From a poor young boy who recently lost his mother, to heir to the D’Ysquith throne, Gentleman’s Guide takes the audience on an adventure full of, as the title suggest, love and murder. Although the holiday season has come and gone, Gentleman’s Guide provides the audience with that warm holiday feeling. The performance’s light hearted comedic genius is a nice escape for many who probably hope that one day they will wake look around at the reality they live in and realize that they are just living a bad dream. Between the constant threats of deportation, the “beloved” New England Patriots Franchise winning yet another Super Bowl, and the new centerpiece of American dart boards, our 45th President, America is in a continuous turmoil. However, there is an old adage that reads, “Laughter is the best medicine” and I don’t know about you, but I could use some of that medicine right about now. Gentleman’s Guide uses a simplistic, predictive plot, a versatile cast, and catchy, yet creative musical numbers to not only excite the audience, but more importantly to create a necessary distraction from today’s society.

Along with the title, director Darko Tresnjak’s opening number, “A Warning to the Audience,” gave an intentional spoiler to what the play would be about: love and murder. Lots and lots of murder, nine to be exact. The second musical number, cleverly titled “You’re a D’Ysquith,” (which sounds remarkably close to dies quick) furthers the notion that the audience may be in for quite a few deaths and being that the show is just over 2 hours, those deaths are coming quick.

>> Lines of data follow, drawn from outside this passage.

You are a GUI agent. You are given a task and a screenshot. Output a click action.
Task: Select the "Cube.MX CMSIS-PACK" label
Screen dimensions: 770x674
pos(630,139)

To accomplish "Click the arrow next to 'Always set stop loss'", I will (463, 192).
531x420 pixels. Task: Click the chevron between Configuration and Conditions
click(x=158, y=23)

After a long day at work, I may not have wanted to be at TPAC, but I was able to enjoy the play more because I felt a connection to the character Monty Navarro (played inspiringly by Kevin Massey). He grew up in hard times and, as a son of a washerwoman and a musician, he was looked down on by society. When Miss Shingle (Mary VanArsdel), an old friend of his mother’s, shows up to tell him that he is an heir to the D’Ysquith throne, he is not only rejected by his new family, but they see him as an embarrassment. Monty was an outsider; an outcast to society and according to the D’Ysquith’s did not belong in high society.

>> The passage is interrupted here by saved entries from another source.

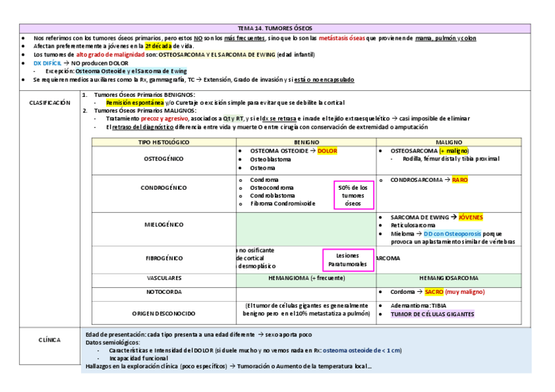The width and height of the screenshot is (555, 392).
Task: Click the highlighted SACRO in the Cordoma row
Action: tap(435, 291)
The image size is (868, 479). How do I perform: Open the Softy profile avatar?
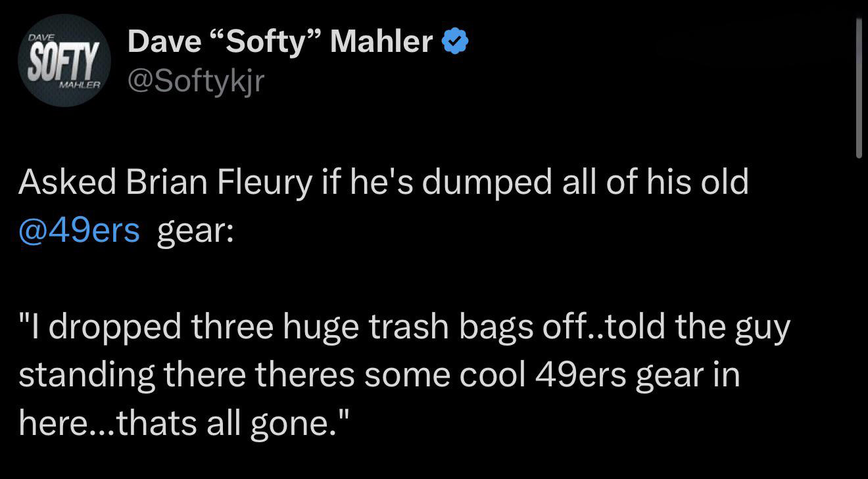click(64, 60)
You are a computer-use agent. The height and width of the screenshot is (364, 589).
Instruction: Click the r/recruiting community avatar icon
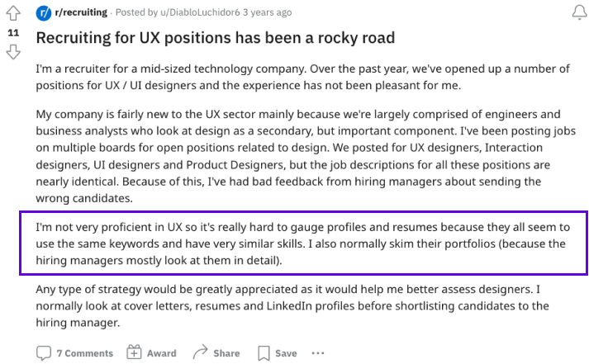(x=44, y=13)
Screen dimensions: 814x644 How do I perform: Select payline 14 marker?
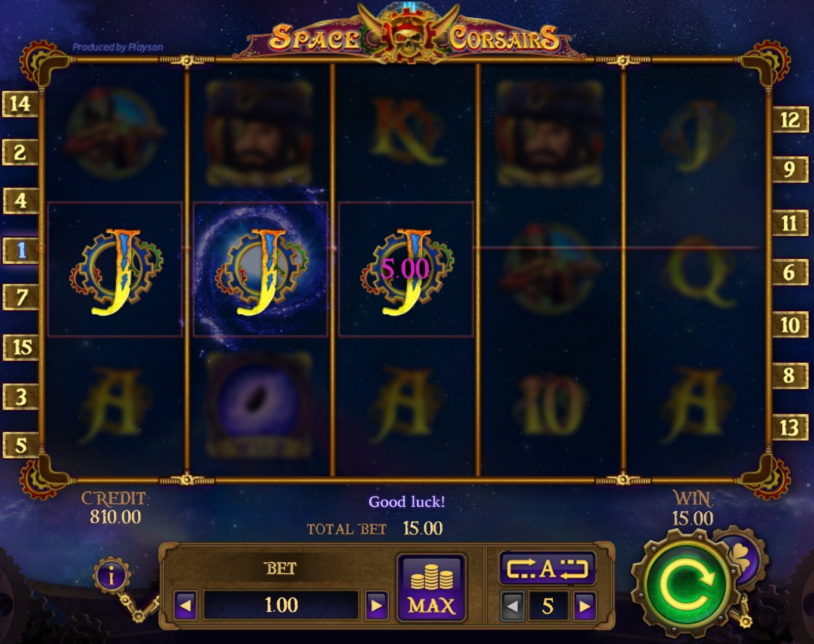[x=20, y=104]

I connected with this because when I looked around, I did not see many familiar faces. I saw people who looked like they belonged, not people dressed in sweatpants. So when people stared at me when I walked around the lobby and snickered about me in their seats, I felt as though I was Monty. While I responded by keeping to myself and staying focused on the play, Monty had a more creative approach to deal with how he was treated. He decided to exact revenge and murder anyone and everyone in his way to becoming heir to the D’Ysquith throne, whether they directly wronged him or not. Even with our different approaches, I still felt connected to his character and his drive and determination to get what he felt he deserved. He may have killed his whole family, but there is something to be said about making a plan and executing it. Monty may have been accused of murder, but no one can accuse him of not being a hard worker.

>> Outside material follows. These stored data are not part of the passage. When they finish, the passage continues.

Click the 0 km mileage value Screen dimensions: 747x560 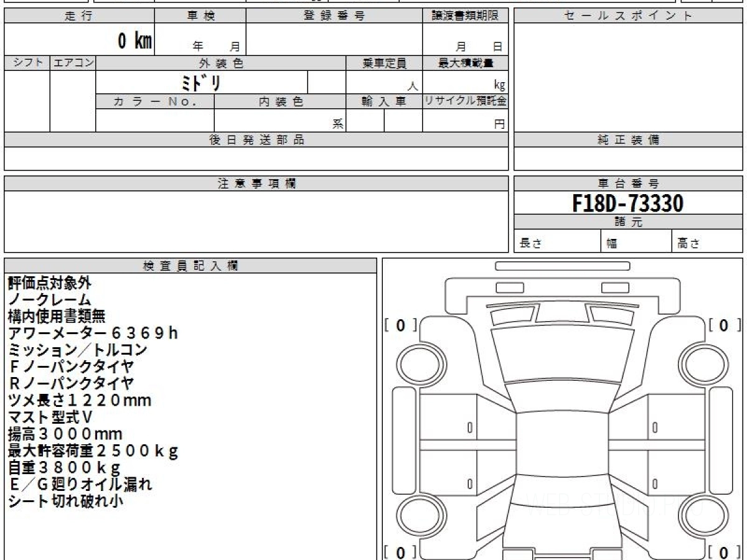(x=134, y=41)
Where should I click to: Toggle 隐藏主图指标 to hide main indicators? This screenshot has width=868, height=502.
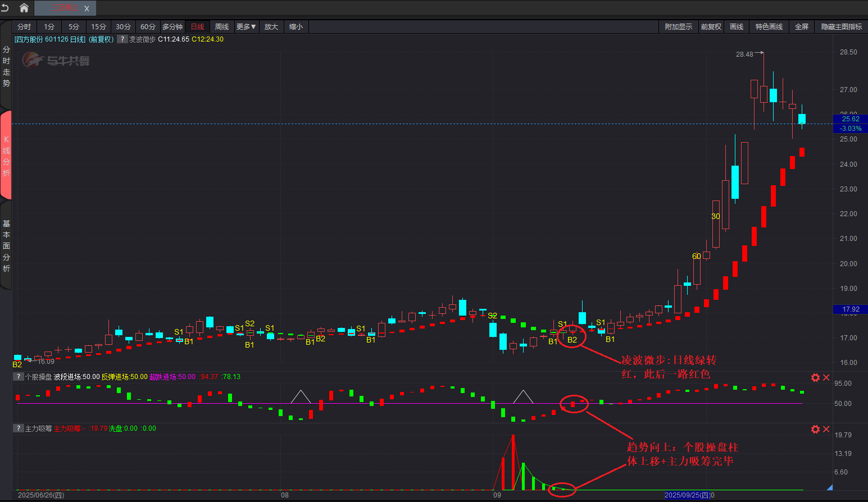[841, 27]
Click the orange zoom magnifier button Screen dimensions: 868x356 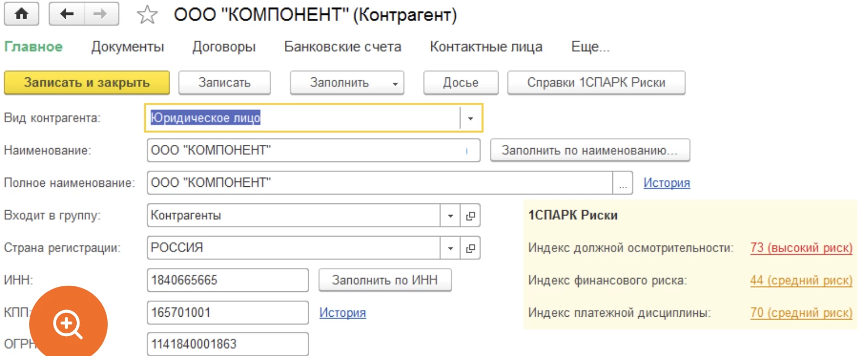click(68, 324)
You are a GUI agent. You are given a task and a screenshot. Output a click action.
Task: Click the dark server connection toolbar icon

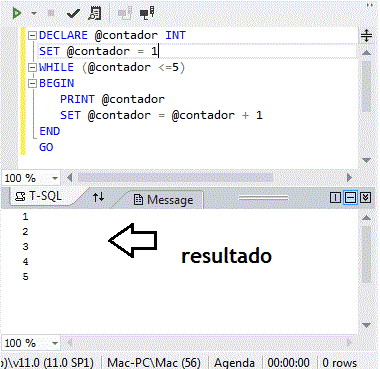point(147,13)
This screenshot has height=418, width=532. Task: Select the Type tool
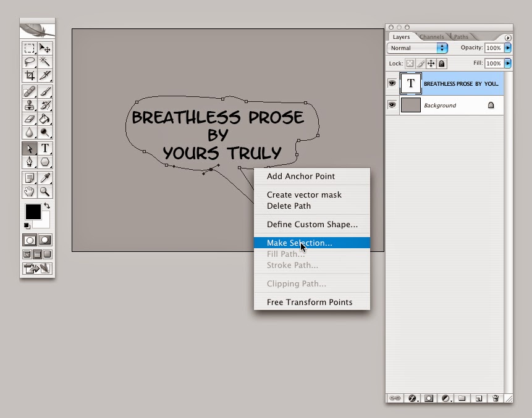click(44, 148)
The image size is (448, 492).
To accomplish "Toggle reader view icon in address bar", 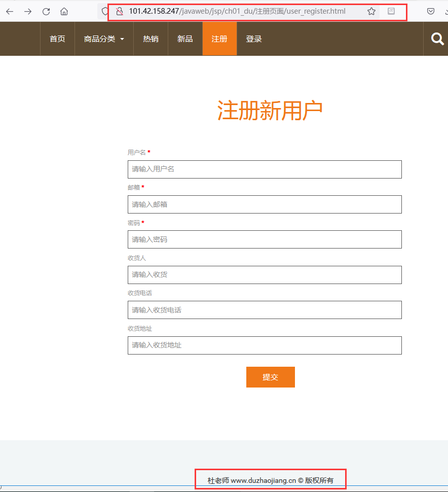I will [x=391, y=11].
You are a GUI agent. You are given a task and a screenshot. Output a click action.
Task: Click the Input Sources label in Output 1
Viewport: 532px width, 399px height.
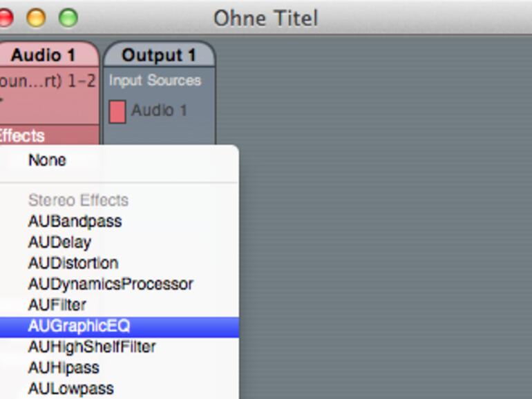coord(155,81)
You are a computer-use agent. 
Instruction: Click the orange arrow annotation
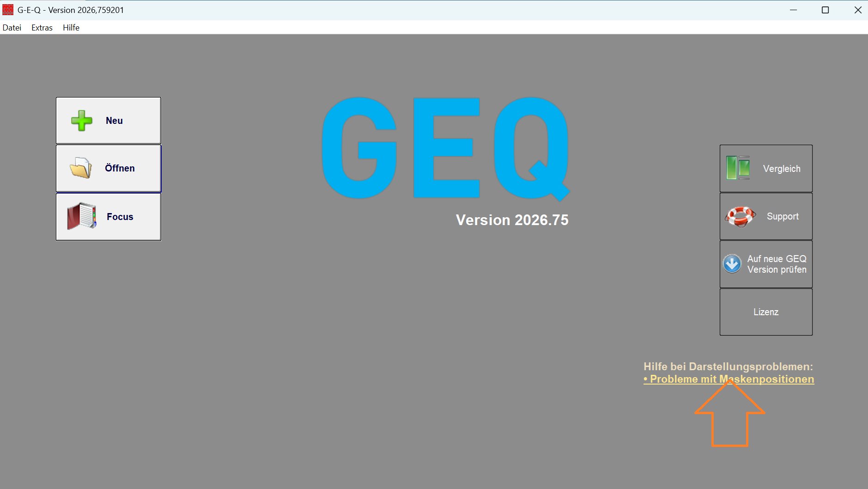coord(729,421)
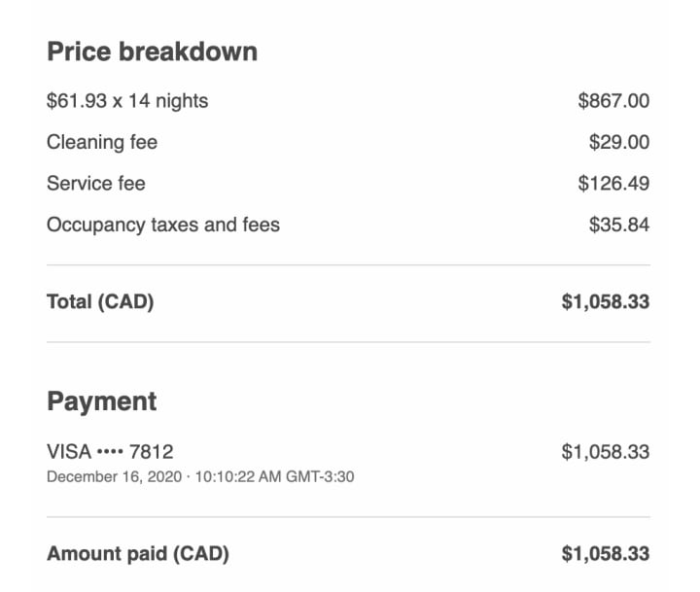The width and height of the screenshot is (700, 592).
Task: Click the $126.49 service fee amount
Action: [x=613, y=183]
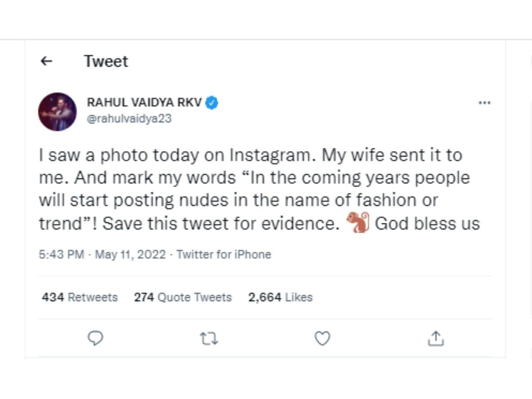Show the 2,664 Likes list

point(280,297)

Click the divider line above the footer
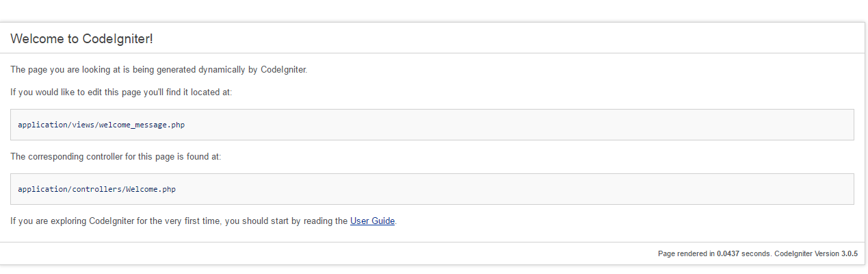click(x=432, y=242)
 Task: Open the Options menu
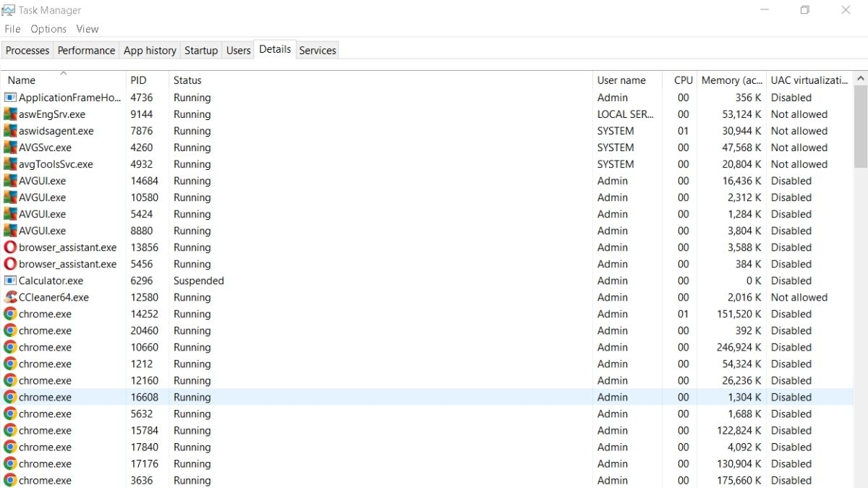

Many people believe that theatre is supposed to have a message, supposed to force you to apply yourself and reconsider things in your own life. While this is true, I believe that it can be just as effective if it has the opposite approach. There may not have been a strong message to take away, but the wonderful acting, amusing musical numbers, and creative storyline made it easy for me to be a fan of the show. And while I am apart of the “Vanderbilt bubble” so much of us live in, it was nice to get that escape, get out on the town and be an audience member to the 2014 Tony Award winning best musical. I might be the last one you’d expect, but I very much enjoyed A Gentleman’s Guide to Love and Murder.